Methods of Consumption and Effects

Inhaling (smoking and vaping) and ingesting (edibles, tinctures, ingestible oils) cannabis are not the only methods of consuming it, but they are the most common. Risks and onset and duration of effects differ between methods.

The type of product being inhaled or ingested is also important.

  • Botanical matter (buds, flowers) is less risky than concentrates (especially shatter, wax, hash oil) -- concentrates used by “dabbing” (heating and inhaling a pinhead size of wax, resin or rosin) or vaping have extremely high THC
  • Concentrates have THC concentrations of 70-90%+ compared to up to 5-30% in legally available botanical material
  • Concentrates were introduced to the legal Canadian cannabis market in 2019



Smoking botanical weed (in a pipe, bong, joint, spliff, or blunt) is probably the most common method of consuming weed. 

Onset:  30 seconds to 15 minutes.
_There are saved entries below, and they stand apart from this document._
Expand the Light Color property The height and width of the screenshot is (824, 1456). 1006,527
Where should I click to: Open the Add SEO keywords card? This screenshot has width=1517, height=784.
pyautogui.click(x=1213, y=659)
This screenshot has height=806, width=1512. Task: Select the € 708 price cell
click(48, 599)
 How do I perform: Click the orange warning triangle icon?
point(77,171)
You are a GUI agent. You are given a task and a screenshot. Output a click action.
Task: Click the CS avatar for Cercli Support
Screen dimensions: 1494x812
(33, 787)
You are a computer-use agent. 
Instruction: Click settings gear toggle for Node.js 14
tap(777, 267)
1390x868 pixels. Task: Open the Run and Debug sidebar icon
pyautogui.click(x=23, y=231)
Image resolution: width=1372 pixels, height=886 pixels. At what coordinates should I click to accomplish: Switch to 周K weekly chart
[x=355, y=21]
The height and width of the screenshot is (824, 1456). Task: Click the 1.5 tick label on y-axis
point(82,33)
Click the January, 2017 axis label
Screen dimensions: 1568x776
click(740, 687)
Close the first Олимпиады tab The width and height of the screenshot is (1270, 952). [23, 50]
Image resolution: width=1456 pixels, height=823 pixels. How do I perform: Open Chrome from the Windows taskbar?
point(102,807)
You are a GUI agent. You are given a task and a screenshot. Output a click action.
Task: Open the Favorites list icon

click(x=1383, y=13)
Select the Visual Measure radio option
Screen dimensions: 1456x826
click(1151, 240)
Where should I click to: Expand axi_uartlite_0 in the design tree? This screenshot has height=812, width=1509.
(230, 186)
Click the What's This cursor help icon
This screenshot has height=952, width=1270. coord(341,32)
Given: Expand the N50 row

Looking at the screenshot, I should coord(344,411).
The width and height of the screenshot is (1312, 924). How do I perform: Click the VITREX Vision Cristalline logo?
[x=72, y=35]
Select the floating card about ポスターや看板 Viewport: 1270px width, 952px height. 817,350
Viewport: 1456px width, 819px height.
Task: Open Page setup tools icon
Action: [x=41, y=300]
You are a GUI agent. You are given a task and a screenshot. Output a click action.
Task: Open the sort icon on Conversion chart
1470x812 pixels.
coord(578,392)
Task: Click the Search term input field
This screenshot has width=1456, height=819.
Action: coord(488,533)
Wait to gauge effect before inhaling again; one inhalation may be all it takes to get high.

Duration:  30 minutes to 2 hours depending on strain and dosage; may last up to several hours.

Risks:  Lung irritation, spreading germs when sharing device used to smoke. Spliffs/blunts, which combine weed with tobacco, increase risk of head rush, nicotine addiction and lung damage. 


Vaporizing (“vaping”)

The term "vaping" or "vaporizing" can actually refer to a variety of different methods. There are dry herb vaporizers, which heat, but do not burn, botanical cannabis matter, therefore risks associated with smoking are reduced. Active chemicals are released into the vapors when heating coils get hot enough, and these can be stationary or portable units. There are also vaporizers that can be manually loaded with concentrates, like shatter, and follow a similar process of heating. Additionally, there are "vape pens", which are typically pre-loaded and designed specifically to vaporize cannabis distillates and oils. They are called vape pens because they resemble a traditional pen in look and have been available on the legal Canadian cannabis market, along with concentrates and edibles, since 2019. 

Onset:  30 seconds to 15 minutes. Wait to gauge effect before inhaling again; one inhalation may be all it takes to get high.

Duration: 30 minutes to 2 hours depending on strain and dosage; may last up to several hours and more intense if oils used.

Risks:  There may be toxins are released from heating coils and inhaled (health effects not yet known); if oils are vaped, stronger effects occur which can be risky if the dosage is high.



Edibles refer to cannabis-infused food products like cookies, brownies, coconut oils and butters. Edibles became legal in Canada on October 17, 2019, and are limited to 10 mg of THC per package. 

Ingesting may become more widespread because it doesn’t affect the lungs. There are cautions to be aware of like more intense and delayed effects. THC reaches the cells after first passing through the liver when ingested, which converts it into another, more potent chemical, 11-hydroxy-THC.

Onset:  30 minutes to 2 hours, but depends on a variety of factors such as whether the stomach is empty or not, and metabolism. 

Duration:  Roughly 3 to 6 hours, although effects may last over 24 hours, depending on dose. 

Risks: Ingesting too much if not aware onset of effects is delayed; “bad high” can result from over-consumption because effects are more intense when eaten. First-time consumers must start with low dose (2.5 mg) and ingest slowly.

Note: Cannabis beverages are also available on the legal cannabis market in Canada, however these products use a technology called "nanoemulsion". Nanoemulsion-based cannabis beverages are fast acting (10-30 minutes) and have high bioavailability, meaning the body will absorb a higher amount of the THC or CBD. 

Tinctures and Ingestible Oils

Tinctures and oils are either ingested as drops under the tongue (sublingual), or added to food and beverages. Information below about onset and duration refer to sublingual drops. Otherwise, effects are similar to edibles consumed in food or drinks.

Onset:  1-4 hours depending on dose.

Duration:  20 to 40 minutes sublingually; 30 minutes to two hours if ingested.

Risks: Similar to edibles if over consumed.